Docker Support#

YT Framework supports custom Docker images for operations that require special dependencies, GPU support, or custom environments.

Note

When Custom Docker is Required

Use a custom image when the cell default does not ship the Python stack your uploaded jobs import (ytjobs, boto3, CUDA user-space, etc.).

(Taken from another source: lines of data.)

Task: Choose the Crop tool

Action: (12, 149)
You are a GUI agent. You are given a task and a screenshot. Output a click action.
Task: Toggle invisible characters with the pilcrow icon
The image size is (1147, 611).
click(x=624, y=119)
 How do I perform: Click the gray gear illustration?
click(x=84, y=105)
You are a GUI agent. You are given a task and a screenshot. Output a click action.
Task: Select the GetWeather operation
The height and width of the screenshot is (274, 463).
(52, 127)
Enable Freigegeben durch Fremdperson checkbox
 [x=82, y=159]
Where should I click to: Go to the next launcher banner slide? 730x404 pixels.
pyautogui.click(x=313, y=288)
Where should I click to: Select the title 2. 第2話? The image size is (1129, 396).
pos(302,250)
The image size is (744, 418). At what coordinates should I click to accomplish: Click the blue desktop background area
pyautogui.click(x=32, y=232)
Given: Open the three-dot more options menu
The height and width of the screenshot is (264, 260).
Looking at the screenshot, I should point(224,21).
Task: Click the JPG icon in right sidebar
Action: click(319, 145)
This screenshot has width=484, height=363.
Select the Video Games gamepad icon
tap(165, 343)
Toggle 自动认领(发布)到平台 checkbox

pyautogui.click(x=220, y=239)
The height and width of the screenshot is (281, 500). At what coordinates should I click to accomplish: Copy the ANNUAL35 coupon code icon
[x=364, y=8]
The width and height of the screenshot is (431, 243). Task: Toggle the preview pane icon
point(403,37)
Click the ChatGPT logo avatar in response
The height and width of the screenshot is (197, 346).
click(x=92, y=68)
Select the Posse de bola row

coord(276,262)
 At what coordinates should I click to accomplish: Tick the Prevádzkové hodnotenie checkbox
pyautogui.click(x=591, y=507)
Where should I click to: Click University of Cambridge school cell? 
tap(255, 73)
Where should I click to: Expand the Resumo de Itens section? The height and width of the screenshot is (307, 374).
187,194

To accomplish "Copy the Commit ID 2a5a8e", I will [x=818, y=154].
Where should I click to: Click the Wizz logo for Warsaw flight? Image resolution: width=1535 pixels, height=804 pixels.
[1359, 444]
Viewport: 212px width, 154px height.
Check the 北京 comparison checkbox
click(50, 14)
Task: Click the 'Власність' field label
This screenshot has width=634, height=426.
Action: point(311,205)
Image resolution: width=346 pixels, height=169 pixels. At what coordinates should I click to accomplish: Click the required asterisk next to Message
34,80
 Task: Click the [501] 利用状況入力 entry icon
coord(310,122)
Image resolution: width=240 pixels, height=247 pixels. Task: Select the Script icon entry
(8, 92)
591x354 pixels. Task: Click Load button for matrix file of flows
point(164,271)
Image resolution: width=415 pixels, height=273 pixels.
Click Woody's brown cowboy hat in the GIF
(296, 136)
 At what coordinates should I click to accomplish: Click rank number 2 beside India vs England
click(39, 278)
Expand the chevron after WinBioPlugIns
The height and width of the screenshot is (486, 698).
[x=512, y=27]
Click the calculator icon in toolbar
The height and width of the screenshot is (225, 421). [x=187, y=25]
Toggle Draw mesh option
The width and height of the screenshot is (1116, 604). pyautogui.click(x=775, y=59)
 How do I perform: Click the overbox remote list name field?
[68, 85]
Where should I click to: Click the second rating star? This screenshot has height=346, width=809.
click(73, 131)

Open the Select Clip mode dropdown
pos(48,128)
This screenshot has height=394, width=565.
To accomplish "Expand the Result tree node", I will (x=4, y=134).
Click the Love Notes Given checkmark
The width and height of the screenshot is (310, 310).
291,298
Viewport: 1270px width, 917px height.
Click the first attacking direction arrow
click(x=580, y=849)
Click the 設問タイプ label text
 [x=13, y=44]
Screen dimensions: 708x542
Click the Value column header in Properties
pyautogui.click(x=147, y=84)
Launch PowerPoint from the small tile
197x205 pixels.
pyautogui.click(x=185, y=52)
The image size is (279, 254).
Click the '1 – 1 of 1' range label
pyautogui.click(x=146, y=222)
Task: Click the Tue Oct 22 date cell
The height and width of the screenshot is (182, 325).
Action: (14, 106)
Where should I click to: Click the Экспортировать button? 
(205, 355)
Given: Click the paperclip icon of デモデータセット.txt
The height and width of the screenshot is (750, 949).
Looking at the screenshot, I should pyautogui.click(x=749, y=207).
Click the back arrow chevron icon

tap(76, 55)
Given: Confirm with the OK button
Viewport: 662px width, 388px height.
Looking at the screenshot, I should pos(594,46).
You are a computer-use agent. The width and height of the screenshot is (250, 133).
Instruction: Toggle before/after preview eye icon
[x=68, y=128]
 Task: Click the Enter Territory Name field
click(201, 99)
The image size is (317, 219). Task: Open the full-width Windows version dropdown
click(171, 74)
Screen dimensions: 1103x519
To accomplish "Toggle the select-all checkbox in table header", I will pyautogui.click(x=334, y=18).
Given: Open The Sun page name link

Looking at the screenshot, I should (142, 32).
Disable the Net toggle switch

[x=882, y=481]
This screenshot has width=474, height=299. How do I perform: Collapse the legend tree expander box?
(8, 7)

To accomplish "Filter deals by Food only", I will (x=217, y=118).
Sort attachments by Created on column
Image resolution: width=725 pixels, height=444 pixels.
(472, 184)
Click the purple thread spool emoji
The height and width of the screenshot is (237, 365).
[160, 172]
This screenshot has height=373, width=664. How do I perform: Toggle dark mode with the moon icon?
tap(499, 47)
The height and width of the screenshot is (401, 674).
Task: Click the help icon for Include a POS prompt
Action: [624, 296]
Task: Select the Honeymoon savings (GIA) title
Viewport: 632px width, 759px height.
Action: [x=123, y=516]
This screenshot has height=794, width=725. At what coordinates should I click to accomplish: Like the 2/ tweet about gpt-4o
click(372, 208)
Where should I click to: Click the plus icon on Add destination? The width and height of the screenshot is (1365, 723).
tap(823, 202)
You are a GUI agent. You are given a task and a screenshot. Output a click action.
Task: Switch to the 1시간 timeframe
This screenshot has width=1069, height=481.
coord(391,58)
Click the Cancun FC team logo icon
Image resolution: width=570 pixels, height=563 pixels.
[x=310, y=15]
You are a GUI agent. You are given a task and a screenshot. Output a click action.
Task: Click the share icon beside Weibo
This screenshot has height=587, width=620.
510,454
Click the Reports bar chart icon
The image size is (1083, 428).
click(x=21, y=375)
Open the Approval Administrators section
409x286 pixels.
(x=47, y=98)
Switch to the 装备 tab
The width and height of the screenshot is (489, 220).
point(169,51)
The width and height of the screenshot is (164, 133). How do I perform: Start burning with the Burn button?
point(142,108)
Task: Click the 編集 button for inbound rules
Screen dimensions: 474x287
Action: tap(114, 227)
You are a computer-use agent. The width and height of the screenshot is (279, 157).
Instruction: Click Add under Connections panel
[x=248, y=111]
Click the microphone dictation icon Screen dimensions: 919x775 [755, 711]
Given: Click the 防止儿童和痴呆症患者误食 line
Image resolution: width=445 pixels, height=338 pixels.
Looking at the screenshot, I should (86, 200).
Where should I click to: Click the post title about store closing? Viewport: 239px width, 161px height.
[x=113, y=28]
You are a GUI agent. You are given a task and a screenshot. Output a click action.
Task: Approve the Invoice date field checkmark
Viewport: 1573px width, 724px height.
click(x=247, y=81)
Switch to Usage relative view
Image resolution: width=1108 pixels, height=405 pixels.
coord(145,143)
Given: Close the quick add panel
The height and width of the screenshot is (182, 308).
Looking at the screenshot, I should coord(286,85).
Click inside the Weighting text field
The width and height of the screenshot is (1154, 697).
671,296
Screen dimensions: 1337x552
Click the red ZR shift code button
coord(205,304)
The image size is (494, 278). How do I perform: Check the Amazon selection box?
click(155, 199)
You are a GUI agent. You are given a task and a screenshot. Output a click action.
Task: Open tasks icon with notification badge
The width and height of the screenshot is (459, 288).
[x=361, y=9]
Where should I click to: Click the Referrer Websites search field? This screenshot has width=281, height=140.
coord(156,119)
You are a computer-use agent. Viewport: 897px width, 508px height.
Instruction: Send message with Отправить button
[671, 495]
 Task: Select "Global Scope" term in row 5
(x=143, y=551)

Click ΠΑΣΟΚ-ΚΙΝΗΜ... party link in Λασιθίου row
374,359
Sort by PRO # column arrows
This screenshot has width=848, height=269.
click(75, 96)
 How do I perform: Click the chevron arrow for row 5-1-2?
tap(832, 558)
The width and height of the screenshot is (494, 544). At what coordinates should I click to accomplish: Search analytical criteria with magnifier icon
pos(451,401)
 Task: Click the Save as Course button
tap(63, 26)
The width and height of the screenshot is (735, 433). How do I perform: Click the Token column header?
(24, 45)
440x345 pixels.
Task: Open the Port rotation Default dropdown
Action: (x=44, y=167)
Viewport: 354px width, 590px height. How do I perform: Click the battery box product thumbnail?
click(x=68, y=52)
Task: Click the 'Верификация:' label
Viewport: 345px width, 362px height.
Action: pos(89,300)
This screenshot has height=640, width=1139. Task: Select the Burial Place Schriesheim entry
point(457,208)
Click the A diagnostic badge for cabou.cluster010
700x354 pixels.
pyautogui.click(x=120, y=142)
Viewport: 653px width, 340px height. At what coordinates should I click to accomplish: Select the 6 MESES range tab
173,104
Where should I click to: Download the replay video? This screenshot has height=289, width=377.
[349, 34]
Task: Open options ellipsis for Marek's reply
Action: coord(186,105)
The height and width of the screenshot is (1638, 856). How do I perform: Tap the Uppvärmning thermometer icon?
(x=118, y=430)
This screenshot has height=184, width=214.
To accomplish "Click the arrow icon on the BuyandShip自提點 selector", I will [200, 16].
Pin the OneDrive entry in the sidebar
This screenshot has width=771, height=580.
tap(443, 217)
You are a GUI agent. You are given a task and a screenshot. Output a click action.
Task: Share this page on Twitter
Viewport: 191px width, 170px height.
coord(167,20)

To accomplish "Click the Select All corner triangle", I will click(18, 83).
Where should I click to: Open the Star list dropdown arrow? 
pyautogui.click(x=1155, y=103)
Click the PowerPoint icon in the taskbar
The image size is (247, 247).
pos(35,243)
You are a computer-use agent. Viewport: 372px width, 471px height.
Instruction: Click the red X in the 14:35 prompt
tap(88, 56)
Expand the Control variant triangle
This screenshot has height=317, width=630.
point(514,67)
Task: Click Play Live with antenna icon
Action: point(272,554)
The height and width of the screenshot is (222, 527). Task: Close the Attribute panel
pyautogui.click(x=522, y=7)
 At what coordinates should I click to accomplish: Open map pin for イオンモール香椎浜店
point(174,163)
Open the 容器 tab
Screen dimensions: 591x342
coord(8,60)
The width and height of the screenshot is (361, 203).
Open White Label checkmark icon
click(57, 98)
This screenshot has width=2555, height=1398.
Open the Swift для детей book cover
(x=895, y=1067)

See Cluster requirements for package versions this repo tests against.

Overview#

Custom Docker images allow you to:

Install custom dependencies
Use GPU-enabled environments
Customize the execution environment
Ensure consistent environments across operations
Ensure required ytjobs dependencies are available (if default cluster image lacks them)

Key points:

Specify Docker image in operation config
Image must be compatible with YT cluster
GPU support requires GPU-enabled images
Docker authentication supported
Can solve cluster dependency issues - use custom images if default cluster image lacks required packages

When to Use Custom Docker#

Cluster Dependencies#

If your YT cluster’s default Docker image doesn’t include required ytjobs dependencies (Python 3.11+, ytsaurus-client, boto3), you must use custom Docker images. This is the most common reason for using custom Docker images.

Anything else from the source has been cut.